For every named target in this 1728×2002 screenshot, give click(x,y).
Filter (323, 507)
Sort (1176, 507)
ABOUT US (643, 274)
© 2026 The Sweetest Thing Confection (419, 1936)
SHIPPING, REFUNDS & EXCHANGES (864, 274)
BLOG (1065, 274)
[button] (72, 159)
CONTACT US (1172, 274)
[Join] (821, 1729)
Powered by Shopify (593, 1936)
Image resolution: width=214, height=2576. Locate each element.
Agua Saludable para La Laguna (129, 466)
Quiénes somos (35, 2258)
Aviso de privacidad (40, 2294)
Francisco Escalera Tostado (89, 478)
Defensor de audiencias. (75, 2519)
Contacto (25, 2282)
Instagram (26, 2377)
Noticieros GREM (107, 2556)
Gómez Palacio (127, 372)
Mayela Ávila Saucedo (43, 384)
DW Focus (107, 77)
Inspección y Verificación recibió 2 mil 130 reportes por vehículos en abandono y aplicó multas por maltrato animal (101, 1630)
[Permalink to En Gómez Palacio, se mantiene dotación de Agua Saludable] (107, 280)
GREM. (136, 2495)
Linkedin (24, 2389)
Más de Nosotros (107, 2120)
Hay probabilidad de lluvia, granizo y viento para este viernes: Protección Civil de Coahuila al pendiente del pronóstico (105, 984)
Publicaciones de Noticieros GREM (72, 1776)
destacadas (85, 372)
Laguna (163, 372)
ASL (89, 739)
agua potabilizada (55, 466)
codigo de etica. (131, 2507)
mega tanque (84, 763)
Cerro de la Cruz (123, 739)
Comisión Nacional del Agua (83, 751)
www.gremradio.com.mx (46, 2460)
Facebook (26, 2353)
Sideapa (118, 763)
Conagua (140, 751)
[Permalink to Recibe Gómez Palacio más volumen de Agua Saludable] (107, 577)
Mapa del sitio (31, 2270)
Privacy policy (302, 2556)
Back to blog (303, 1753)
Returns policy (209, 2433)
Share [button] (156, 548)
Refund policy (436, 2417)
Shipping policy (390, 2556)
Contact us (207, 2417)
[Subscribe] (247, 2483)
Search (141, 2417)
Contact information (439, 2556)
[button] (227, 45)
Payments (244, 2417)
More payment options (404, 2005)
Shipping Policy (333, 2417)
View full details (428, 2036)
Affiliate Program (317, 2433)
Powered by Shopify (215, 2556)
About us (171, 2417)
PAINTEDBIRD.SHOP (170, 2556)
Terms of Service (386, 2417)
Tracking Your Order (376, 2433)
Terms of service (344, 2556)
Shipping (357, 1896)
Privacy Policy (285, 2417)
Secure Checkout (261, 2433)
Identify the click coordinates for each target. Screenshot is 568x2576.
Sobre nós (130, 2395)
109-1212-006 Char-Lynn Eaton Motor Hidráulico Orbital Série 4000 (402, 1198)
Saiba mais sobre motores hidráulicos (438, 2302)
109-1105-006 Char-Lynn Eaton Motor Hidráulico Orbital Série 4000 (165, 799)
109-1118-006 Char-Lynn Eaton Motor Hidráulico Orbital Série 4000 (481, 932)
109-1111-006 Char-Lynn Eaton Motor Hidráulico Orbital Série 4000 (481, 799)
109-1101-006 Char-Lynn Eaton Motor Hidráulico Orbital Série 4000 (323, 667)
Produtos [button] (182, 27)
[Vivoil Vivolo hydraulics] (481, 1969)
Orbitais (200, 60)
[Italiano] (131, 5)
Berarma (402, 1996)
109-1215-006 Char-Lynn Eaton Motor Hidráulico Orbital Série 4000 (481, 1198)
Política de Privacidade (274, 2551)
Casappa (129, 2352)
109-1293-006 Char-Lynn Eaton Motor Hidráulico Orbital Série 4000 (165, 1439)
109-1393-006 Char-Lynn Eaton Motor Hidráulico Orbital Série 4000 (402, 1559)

=-=-=-=-=

▸ **Exercise**
Show each line in the entries that holds the string "Noticieros".

▸ **Response box**
Noticieros GREM (107, 2556)
Publicaciones de Noticieros GREM (72, 1776)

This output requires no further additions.